TCHAIKOVSKY Piano Concerto No.1
PROKOFIEV Piano Concerto No.2
KIRILL GERSTEIN, Piano
Deutsches Symphonie-Orchester Berlin
James Gaffigan, Conductor
Myrios Classics 016 / ****1/2
This may come as a shock to some: the Tchaikovsky Piano Concerto No.1 we know and love was never approved by the composer. This new recording revives the 1879 version of the warhorse, which Tchaikovsky conducted till his death in 1893, and has since been posthumously replaced by Alexander Siloti's popular edited version. This was also the version performed by Lazar Berman and the Royal Liverpool Philharmonic at the 1994 Singapore Arts Festival.
What are the major differences? The cascades of opening chords in the 1st movement are arpeggiated (spread out as if being played by a harp), and there is a major restoration of excised material in the development of the finale which is whimsically elaborative, almost altering its complexion. Furthermore, the final run of double octaves near the end is now maginally less brilliant than the Siloti version.
Russian pianist Kirill Gerstein gives an excellent account of these original thoughts, while the unchanged balance of the work has to yield to more explosive performances by Horowitz, Argerich and Freire. Its generous coupling is Prokofiev's monumental Piano Concerto No.2, a masterly and well-judged performance, in its revised version. The original was irretrievably lost during the Russian Revolution, but hope springs eternal for its eventual resurrection and recovery.

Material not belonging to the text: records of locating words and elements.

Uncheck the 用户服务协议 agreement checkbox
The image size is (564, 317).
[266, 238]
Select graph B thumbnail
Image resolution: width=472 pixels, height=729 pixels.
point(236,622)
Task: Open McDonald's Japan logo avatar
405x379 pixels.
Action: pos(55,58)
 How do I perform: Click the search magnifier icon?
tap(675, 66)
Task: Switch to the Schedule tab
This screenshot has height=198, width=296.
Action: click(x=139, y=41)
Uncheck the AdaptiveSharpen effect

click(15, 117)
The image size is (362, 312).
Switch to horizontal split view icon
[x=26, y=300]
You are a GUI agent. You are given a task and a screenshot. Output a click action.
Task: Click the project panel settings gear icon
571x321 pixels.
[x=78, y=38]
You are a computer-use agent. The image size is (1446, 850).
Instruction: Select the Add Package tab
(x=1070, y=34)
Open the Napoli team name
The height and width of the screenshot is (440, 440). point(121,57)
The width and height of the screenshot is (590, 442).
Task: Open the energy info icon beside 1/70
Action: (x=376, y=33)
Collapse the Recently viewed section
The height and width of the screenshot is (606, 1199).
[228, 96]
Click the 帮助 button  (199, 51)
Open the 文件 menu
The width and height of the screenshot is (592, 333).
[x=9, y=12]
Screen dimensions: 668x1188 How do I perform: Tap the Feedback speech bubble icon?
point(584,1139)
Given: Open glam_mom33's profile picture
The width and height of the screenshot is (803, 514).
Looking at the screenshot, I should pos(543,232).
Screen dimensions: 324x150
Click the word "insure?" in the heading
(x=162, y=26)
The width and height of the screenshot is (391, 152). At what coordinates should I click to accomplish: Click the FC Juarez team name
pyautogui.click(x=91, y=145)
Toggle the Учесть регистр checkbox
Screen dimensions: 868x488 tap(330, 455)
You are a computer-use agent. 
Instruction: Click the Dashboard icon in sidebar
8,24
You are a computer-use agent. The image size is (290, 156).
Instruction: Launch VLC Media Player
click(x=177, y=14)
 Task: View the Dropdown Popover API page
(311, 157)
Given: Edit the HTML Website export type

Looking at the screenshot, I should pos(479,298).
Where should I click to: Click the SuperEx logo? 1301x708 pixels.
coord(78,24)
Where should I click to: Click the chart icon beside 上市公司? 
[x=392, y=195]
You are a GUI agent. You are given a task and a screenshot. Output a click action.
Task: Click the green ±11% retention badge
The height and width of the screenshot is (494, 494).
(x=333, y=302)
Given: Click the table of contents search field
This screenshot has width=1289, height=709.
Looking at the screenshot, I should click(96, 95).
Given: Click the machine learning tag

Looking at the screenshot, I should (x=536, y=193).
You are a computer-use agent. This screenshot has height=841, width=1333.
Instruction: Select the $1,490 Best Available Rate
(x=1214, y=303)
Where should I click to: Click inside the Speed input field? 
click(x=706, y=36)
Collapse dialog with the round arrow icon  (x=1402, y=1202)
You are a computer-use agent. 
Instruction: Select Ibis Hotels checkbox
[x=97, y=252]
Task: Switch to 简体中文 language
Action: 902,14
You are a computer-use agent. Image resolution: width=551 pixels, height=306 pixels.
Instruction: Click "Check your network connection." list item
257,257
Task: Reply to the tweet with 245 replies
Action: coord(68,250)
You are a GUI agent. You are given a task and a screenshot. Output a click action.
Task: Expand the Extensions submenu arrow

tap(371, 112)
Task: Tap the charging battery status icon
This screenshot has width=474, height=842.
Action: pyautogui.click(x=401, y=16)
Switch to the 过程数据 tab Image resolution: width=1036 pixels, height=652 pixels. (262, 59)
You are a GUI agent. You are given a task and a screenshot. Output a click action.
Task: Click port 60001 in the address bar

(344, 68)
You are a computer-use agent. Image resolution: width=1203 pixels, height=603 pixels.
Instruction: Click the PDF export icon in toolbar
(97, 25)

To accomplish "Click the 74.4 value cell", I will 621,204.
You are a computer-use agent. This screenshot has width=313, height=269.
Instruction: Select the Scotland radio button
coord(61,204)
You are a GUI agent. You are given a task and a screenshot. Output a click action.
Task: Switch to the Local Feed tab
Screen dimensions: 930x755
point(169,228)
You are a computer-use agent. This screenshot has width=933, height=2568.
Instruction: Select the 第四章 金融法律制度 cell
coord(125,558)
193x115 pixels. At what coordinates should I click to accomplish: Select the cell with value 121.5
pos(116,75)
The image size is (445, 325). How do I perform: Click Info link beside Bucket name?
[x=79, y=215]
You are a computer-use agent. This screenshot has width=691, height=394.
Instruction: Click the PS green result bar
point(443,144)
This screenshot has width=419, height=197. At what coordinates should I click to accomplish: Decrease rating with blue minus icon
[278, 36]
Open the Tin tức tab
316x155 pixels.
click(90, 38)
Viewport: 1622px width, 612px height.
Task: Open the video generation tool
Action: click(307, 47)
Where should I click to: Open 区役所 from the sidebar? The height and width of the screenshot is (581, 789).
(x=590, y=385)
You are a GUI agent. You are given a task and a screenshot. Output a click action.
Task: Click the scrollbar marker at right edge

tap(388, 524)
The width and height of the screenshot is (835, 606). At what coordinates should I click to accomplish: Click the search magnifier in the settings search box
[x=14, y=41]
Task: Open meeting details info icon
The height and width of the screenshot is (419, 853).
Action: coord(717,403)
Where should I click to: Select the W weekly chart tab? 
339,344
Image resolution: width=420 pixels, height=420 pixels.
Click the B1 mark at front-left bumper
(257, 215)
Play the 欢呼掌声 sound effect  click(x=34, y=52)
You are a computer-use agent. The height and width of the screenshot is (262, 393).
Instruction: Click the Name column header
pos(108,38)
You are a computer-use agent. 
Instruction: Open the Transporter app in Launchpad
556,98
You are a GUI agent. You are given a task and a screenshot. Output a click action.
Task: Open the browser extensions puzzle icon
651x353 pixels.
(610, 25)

KARAJAN AND HIS SOLOISTS I
Warner Classics 825646336258 (8 CDs) / *****
The recording legacy of Herbert von Karajan (1908-1989) will forever be associated with the Deutsche Grammophon label but he had a very fruitful relationship with the British EMI label, cutting highly successful records from 1946 to 1984. This is the first volume of concerto recordings for EMI, dating from 1948 to 1958, with great soloists all of whom he outlived. The tragically short-lived Romanian pianist Dinu Lipatti's takes on Mozart's Piano Concerto No.21 and Schumann's Piano Concerto will be cherished for their surprising drive and lack of timidity.
The Schumann also features, despite an unfortunately incomplete 1st movement, with the German Walter Gieseking, who also recorded Mozart (Piano Concertos Nos.23 & 24), Beethoven (Piano Concertos Nos.4 and 5), Grieg and Franck (Variations Symphoniques) with Karajan. True to his authoritarian reputation, Karajan's collaborations were noted for their pristine sense of order and total lack of histrionics.
However there is warmth to the Mozart concerto recordings with The Philharmonic Orchestra, partnering Dennis Brain (another soloist who died young) in the four horn concertos, and a British wind quartet in the Symphonia Concertante K.297b. The absolute rarities are Kurt Leimer's Piano Concerto in C minor and Left Hand Piano Concerto, with the composer as soloist, virtuoso works of neo-Romantic slant with influences of jazz and film music. Finally, Hans Richter-Haaser registers one of the most underrated readings of Brahms's Piano Concerto No.2. Essential listening, not just for Karajanophiles.